Share

Spreads, CDS and Stock Exchanges: the numbers of Italy going to vote

FROM THE ADVISE ONLY BLOG – When the economy is on the move and Quantitative Easing acts as a shield, politics can take a “pause for reflection”, but not forever.

Spreads, CDS and Stock Exchanges: the numbers of Italy going to vote

Except for a possible, yet another, deadly blunder by pollsters, political scientists, journalists, commentators and analysts of all backgrounds and factions, the most probable result of the vote on March 4th for the renewal of the Chamber and Senate - and, therefore, of the Italian government – ​​the substantial tie appears: no one between the centre-right, the centre-left and the Movimento 5 Stelle should be able to govern except with a coalition of broad understandings.

Calm and chalk on the markets

It is not the first time that Italy has found itself in a situation of uncertainty (and it probably won't be the last), but pace of the president of the European Commission Jean-Claude Juncker, who has invited everyone to prepare "to the worst case scenario, i.e. a non-operational government in Italy“, the markets do not seem particularly alarmed.

All the main systemic risk indicators tell us this, i.e. spreads, CDS and stock exchanges, summarized in our Risk Barometer: well, just a few days after the vote, these indicators remain at non-alarming levels (today it is 56, for Europe, and when the Barometer is above 50, systemic risk is normal).

There has indeed been an increase in spreads recently, but it did not depend on an increase in Italy risk: it was rather a repricing of overall bond risk. In essence, investors are not (yet) running away from the risk represented by our country.

The pause for reflection that won't last forever

When the economic machine restarts and there is the quantitative easing as a shield, politics can also take a "pause for reflection": Spain has been without a government for a year and is facing an unprecedented institutional crisis; in Germany, Merkel has not yet formed a government; in 2017 the Netherlands did not have a government for seven months. In all these cases, the economic machine has never stopped working and the markets have not failed to support them.

In this phase, Italy – like the rest of the countries of the euro area – can count on the strength of the international economic cycle and on the compression of interest rates. Just to give a few numbers, a good chunk of our future ability to stabilize (or bring down) the ratio between public debt and Gross Domestic Product largely depends on nominal GDP growth, the primary balance (difference between receipts and by the containment of interest expenditure.

The shield of the ECB, for now

Deficit budget maneuvers are being leveraged almost everywhere, and Italy is no exception. Almost all parties have very clear ideas on how to spend resources and much less on how to find them (in this regard we point out Roberto Perotti's book, "False!"). Under these conditions, the best we can expect for the next two years (2019-2020) is a stabilization of the debt/GDP ratio.

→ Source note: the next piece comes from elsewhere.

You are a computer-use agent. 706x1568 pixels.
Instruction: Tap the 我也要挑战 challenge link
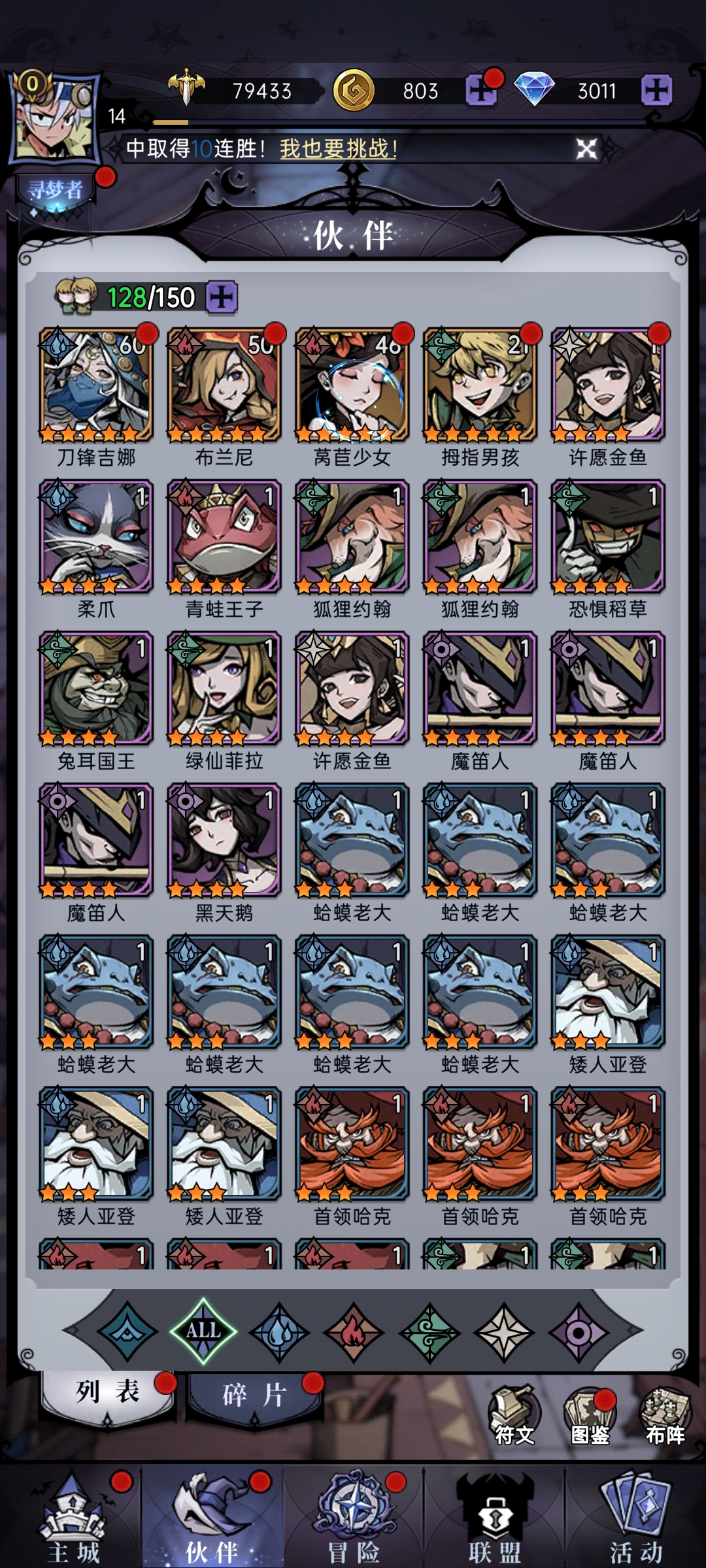[339, 149]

But this "magical fairy world" will not last forever: because the knots, when there are, sooner or later come home to roost. The boost to economic growth impressed by quantitative easingwill progressively decrease, together with the same quantitative easing. And as this happens, key variables such as productivity, employment, growth and public finances will once again become increasingly relevant.

In short, in the immediate future, politics can still count on the shield of the European Central Bank and on the strength of the global cycle. But time is running out and whoever has the responsibility to govern Italy will have to seriously ask themselves what to do next.